Aim of the task:
Reproduce the following data line for line, without changing anything.

--------------------------------------------------

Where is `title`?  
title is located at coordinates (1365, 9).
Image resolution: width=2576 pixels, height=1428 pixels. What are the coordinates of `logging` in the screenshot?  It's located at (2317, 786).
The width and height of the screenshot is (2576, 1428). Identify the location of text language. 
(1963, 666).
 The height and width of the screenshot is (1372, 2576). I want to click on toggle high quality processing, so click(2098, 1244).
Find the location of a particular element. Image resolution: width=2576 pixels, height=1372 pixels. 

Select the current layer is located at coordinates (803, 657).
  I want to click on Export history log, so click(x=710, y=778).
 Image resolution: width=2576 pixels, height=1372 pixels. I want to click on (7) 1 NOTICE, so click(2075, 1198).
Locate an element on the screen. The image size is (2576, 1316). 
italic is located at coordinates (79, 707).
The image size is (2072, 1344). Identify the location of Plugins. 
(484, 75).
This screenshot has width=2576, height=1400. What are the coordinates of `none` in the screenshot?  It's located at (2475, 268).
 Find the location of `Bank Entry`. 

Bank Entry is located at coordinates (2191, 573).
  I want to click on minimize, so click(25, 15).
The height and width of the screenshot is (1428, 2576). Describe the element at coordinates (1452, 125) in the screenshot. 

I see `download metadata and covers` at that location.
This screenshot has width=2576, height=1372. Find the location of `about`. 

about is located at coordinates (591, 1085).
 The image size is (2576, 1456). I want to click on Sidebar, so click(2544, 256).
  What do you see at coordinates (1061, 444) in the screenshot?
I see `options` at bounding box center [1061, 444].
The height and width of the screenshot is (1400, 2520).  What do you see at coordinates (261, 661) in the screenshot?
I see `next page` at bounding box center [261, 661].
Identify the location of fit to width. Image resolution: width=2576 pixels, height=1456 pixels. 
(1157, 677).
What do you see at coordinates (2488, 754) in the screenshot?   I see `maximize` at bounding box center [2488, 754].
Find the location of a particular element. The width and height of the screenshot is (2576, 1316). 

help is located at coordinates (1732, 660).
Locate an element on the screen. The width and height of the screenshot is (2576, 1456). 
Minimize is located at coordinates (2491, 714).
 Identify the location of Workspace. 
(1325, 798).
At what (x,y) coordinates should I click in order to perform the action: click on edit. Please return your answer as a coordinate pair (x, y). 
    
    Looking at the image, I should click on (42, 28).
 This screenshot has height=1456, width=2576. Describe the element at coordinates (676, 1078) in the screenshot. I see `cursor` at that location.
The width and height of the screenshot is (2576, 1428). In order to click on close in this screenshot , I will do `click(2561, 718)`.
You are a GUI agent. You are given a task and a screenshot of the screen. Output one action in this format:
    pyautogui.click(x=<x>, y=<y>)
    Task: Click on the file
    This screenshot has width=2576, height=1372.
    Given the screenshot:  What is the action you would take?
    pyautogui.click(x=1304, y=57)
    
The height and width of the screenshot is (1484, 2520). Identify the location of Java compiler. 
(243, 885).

--------------------------------------------------

Result of the exercise:
Where is `title`?  
title is located at coordinates (1365, 9).
Image resolution: width=2576 pixels, height=1428 pixels. What are the coordinates of `logging` in the screenshot?  It's located at (2317, 786).
The width and height of the screenshot is (2576, 1428). Identify the location of text language. 
(1963, 666).
 The height and width of the screenshot is (1372, 2576). I want to click on toggle high quality processing, so click(2098, 1244).
Find the location of a particular element. Image resolution: width=2576 pixels, height=1372 pixels. 

Select the current layer is located at coordinates (803, 657).
  I want to click on Export history log, so click(x=710, y=778).
 Image resolution: width=2576 pixels, height=1372 pixels. I want to click on (7) 1 NOTICE, so click(2075, 1198).
Locate an element on the screen. The image size is (2576, 1316). 
italic is located at coordinates (79, 707).
The image size is (2072, 1344). Identify the location of Plugins. 
(484, 75).
This screenshot has width=2576, height=1400. What are the coordinates of `none` in the screenshot?  It's located at (2475, 268).
 Find the location of `Bank Entry`. 

Bank Entry is located at coordinates (2191, 573).
  I want to click on minimize, so click(25, 15).
The height and width of the screenshot is (1428, 2576). Describe the element at coordinates (1452, 125) in the screenshot. 

I see `download metadata and covers` at that location.
This screenshot has width=2576, height=1372. Find the location of `about`. 

about is located at coordinates (591, 1085).
 The image size is (2576, 1456). I want to click on Sidebar, so click(2544, 256).
  What do you see at coordinates (1061, 444) in the screenshot?
I see `options` at bounding box center [1061, 444].
The height and width of the screenshot is (1400, 2520).  What do you see at coordinates (261, 661) in the screenshot?
I see `next page` at bounding box center [261, 661].
Identify the location of fit to width. Image resolution: width=2576 pixels, height=1456 pixels. 
(1157, 677).
What do you see at coordinates (2488, 754) in the screenshot?   I see `maximize` at bounding box center [2488, 754].
Find the location of a particular element. The width and height of the screenshot is (2576, 1316). 

help is located at coordinates (1732, 660).
Locate an element on the screen. The width and height of the screenshot is (2576, 1456). 
Minimize is located at coordinates (2491, 714).
 Identify the location of Workspace. 
(1325, 798).
At what (x,y) coordinates should I click in order to perform the action: click on edit. Please return your answer as a coordinate pair (x, y). 
    
    Looking at the image, I should click on (42, 28).
 This screenshot has height=1456, width=2576. Describe the element at coordinates (676, 1078) in the screenshot. I see `cursor` at that location.
The width and height of the screenshot is (2576, 1428). In order to click on close in this screenshot , I will do `click(2561, 718)`.
You are a GUI agent. You are given a task and a screenshot of the screen. Output one action in this format:
    pyautogui.click(x=<x>, y=<y>)
    Task: Click on the file
    This screenshot has width=2576, height=1372.
    Given the screenshot:  What is the action you would take?
    pyautogui.click(x=1304, y=57)
    
The height and width of the screenshot is (1484, 2520). Identify the location of Java compiler. 
(243, 885).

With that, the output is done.